__What the exercise asks__
An exact copy of the entries below is the expected answer.

__Stored records__
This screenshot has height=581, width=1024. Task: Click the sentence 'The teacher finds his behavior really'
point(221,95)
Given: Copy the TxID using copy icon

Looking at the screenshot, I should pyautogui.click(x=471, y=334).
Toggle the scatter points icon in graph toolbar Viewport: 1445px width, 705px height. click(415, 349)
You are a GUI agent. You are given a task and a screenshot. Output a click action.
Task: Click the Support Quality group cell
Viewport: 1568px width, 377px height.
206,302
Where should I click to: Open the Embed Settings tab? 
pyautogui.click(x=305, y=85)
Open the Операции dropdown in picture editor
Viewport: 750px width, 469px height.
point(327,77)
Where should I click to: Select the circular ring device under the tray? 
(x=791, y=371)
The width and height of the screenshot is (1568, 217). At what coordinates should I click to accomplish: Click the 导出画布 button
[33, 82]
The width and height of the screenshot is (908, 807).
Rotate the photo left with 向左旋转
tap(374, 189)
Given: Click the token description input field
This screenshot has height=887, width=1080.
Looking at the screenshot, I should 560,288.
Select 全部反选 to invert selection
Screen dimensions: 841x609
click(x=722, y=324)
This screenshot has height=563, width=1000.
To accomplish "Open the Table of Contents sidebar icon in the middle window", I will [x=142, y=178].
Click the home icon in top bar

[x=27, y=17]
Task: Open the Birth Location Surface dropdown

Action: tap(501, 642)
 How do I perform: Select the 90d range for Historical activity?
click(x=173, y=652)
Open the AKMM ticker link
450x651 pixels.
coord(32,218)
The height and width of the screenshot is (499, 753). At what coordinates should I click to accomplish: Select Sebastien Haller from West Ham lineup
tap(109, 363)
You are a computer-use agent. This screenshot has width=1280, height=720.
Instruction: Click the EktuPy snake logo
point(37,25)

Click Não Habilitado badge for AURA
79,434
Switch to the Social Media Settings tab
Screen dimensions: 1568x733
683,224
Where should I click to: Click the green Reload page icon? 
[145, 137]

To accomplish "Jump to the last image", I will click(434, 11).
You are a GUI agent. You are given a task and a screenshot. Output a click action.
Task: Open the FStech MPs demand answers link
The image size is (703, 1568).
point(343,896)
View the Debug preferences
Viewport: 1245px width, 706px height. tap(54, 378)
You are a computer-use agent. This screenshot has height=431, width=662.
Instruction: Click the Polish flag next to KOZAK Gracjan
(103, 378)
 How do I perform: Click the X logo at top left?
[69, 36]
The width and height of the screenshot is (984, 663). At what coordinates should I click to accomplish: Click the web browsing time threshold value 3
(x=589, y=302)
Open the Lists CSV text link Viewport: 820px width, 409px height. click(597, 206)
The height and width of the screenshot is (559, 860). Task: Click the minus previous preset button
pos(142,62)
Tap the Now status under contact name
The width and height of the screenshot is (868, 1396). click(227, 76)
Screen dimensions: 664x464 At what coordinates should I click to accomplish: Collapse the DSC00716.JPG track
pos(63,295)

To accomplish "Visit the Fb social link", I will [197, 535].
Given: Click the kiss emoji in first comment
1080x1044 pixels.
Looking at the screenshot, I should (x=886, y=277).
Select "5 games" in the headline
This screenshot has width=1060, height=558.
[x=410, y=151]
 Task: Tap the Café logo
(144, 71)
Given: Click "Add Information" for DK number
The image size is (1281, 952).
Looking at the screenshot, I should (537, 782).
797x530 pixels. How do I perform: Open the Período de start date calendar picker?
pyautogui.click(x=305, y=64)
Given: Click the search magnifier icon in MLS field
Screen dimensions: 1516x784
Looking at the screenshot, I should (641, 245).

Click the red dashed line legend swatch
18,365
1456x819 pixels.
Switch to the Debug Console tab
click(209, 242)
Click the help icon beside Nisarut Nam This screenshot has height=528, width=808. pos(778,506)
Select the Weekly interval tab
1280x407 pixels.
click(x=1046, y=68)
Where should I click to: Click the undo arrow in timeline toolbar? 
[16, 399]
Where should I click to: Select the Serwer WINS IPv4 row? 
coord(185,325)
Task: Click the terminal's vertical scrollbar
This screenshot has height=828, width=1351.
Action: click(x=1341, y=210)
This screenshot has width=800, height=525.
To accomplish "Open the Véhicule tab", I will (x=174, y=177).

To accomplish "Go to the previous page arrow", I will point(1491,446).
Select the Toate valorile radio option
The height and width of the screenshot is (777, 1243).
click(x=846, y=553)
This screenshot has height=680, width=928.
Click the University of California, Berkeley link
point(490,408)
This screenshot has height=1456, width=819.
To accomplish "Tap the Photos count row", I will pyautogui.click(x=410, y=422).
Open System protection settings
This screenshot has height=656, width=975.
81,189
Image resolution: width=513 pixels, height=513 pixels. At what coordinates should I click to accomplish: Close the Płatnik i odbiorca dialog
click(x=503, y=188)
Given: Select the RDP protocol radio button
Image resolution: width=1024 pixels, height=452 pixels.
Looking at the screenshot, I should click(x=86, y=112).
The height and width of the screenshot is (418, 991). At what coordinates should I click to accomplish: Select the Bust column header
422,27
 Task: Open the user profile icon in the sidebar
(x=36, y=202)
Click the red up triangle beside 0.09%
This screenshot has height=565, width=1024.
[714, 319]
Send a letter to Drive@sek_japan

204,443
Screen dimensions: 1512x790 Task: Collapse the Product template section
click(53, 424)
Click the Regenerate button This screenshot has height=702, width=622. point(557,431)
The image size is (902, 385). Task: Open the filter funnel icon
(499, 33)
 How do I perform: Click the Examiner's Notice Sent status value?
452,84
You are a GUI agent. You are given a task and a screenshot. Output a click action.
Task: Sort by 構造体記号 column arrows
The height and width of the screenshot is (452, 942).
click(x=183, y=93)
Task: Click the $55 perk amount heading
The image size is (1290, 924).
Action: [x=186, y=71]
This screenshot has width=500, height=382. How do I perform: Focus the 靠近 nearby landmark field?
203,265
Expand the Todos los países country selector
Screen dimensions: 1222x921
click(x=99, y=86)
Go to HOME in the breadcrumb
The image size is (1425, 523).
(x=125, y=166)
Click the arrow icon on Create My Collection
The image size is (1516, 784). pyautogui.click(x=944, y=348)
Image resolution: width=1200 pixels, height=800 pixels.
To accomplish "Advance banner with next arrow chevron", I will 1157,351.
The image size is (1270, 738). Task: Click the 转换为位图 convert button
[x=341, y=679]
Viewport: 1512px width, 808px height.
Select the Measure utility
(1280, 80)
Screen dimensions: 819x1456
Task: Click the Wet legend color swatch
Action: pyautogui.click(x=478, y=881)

__Output for this exercise__
This screenshot has height=581, width=1024. Task: Click the sentence 'The teacher finds his behavior really'
point(221,95)
Given: Copy the TxID using copy icon

Looking at the screenshot, I should pyautogui.click(x=471, y=334).
Toggle the scatter points icon in graph toolbar Viewport: 1445px width, 705px height. click(415, 349)
You are a GUI agent. You are given a task and a screenshot. Output a click action.
Task: Click the Support Quality group cell
Viewport: 1568px width, 377px height.
206,302
Where should I click to: Open the Embed Settings tab? 
pyautogui.click(x=305, y=85)
Open the Операции dropdown in picture editor
Viewport: 750px width, 469px height.
point(327,77)
Where should I click to: Select the circular ring device under the tray? 
(x=791, y=371)
The width and height of the screenshot is (1568, 217). At what coordinates should I click to accomplish: Click the 导出画布 button
[33, 82]
The width and height of the screenshot is (908, 807).
Rotate the photo left with 向左旋转
tap(374, 189)
Given: Click the token description input field
This screenshot has height=887, width=1080.
Looking at the screenshot, I should 560,288.
Select 全部反选 to invert selection
Screen dimensions: 841x609
click(x=722, y=324)
This screenshot has height=563, width=1000.
To accomplish "Open the Table of Contents sidebar icon in the middle window", I will [x=142, y=178].
Click the home icon in top bar

[x=27, y=17]
Task: Open the Birth Location Surface dropdown

Action: tap(501, 642)
 How do I perform: Select the 90d range for Historical activity?
click(x=173, y=652)
Open the AKMM ticker link
450x651 pixels.
coord(32,218)
The height and width of the screenshot is (499, 753). At what coordinates should I click to accomplish: Select Sebastien Haller from West Ham lineup
tap(109, 363)
You are a computer-use agent. This screenshot has width=1280, height=720.
Instruction: Click the EktuPy snake logo
point(37,25)

Click Não Habilitado badge for AURA
79,434
Switch to the Social Media Settings tab
Screen dimensions: 1568x733
683,224
Where should I click to: Click the green Reload page icon? 
[145, 137]

To accomplish "Jump to the last image", I will click(434, 11).
You are a GUI agent. You are given a task and a screenshot. Output a click action.
Task: Open the FStech MPs demand answers link
The image size is (703, 1568).
point(343,896)
View the Debug preferences
Viewport: 1245px width, 706px height. tap(54, 378)
You are a computer-use agent. This screenshot has height=431, width=662.
Instruction: Click the Polish flag next to KOZAK Gracjan
(103, 378)
 How do I perform: Click the X logo at top left?
[69, 36]
The width and height of the screenshot is (984, 663). At what coordinates should I click to accomplish: Click the web browsing time threshold value 3
(x=589, y=302)
Open the Lists CSV text link Viewport: 820px width, 409px height. click(597, 206)
The height and width of the screenshot is (559, 860). Task: Click the minus previous preset button
pos(142,62)
Tap the Now status under contact name
The width and height of the screenshot is (868, 1396). click(227, 76)
Screen dimensions: 664x464 At what coordinates should I click to accomplish: Collapse the DSC00716.JPG track
pos(63,295)

To accomplish "Visit the Fb social link", I will [197, 535].
Given: Click the kiss emoji in first comment
1080x1044 pixels.
Looking at the screenshot, I should (x=886, y=277).
Select "5 games" in the headline
This screenshot has width=1060, height=558.
[x=410, y=151]
 Task: Tap the Café logo
(144, 71)
Given: Click "Add Information" for DK number
The image size is (1281, 952).
Looking at the screenshot, I should (537, 782).
797x530 pixels. How do I perform: Open the Período de start date calendar picker?
pyautogui.click(x=305, y=64)
Given: Click the search magnifier icon in MLS field
Screen dimensions: 1516x784
Looking at the screenshot, I should (641, 245).

Click the red dashed line legend swatch
18,365
1456x819 pixels.
Switch to the Debug Console tab
click(209, 242)
Click the help icon beside Nisarut Nam This screenshot has height=528, width=808. pos(778,506)
Select the Weekly interval tab
1280x407 pixels.
click(x=1046, y=68)
Where should I click to: Click the undo arrow in timeline toolbar? 
[16, 399]
Where should I click to: Select the Serwer WINS IPv4 row? 
coord(185,325)
Task: Click the terminal's vertical scrollbar
This screenshot has height=828, width=1351.
Action: click(x=1341, y=210)
This screenshot has width=800, height=525.
To accomplish "Open the Véhicule tab", I will (x=174, y=177).

To accomplish "Go to the previous page arrow", I will point(1491,446).
Select the Toate valorile radio option
The height and width of the screenshot is (777, 1243).
click(x=846, y=553)
This screenshot has height=680, width=928.
Click the University of California, Berkeley link
point(490,408)
This screenshot has height=1456, width=819.
To accomplish "Tap the Photos count row", I will pyautogui.click(x=410, y=422).
Open System protection settings
This screenshot has height=656, width=975.
81,189
Image resolution: width=513 pixels, height=513 pixels. At what coordinates should I click to accomplish: Close the Płatnik i odbiorca dialog
click(x=503, y=188)
Given: Select the RDP protocol radio button
Image resolution: width=1024 pixels, height=452 pixels.
Looking at the screenshot, I should click(x=86, y=112).
The height and width of the screenshot is (418, 991). At what coordinates should I click to accomplish: Select the Bust column header
422,27
 Task: Open the user profile icon in the sidebar
(x=36, y=202)
Click the red up triangle beside 0.09%
This screenshot has height=565, width=1024.
[714, 319]
Send a letter to Drive@sek_japan

204,443
Screen dimensions: 1512x790 Task: Collapse the Product template section
click(53, 424)
Click the Regenerate button This screenshot has height=702, width=622. point(557,431)
The image size is (902, 385). Task: Open the filter funnel icon
(499, 33)
 How do I perform: Click the Examiner's Notice Sent status value?
452,84
You are a GUI agent. You are given a task and a screenshot. Output a click action.
Task: Sort by 構造体記号 column arrows
The height and width of the screenshot is (452, 942).
click(x=183, y=93)
Task: Click the $55 perk amount heading
The image size is (1290, 924).
Action: [x=186, y=71]
This screenshot has width=500, height=382. How do I perform: Focus the 靠近 nearby landmark field?
203,265
Expand the Todos los países country selector
Screen dimensions: 1222x921
click(x=99, y=86)
Go to HOME in the breadcrumb
The image size is (1425, 523).
(x=125, y=166)
Click the arrow icon on Create My Collection
The image size is (1516, 784). pyautogui.click(x=944, y=348)
Image resolution: width=1200 pixels, height=800 pixels.
To accomplish "Advance banner with next arrow chevron", I will 1157,351.
The image size is (1270, 738). Task: Click the 转换为位图 convert button
[x=341, y=679]
Viewport: 1512px width, 808px height.
Select the Measure utility
(1280, 80)
Screen dimensions: 819x1456
Task: Click the Wet legend color swatch
Action: pyautogui.click(x=478, y=881)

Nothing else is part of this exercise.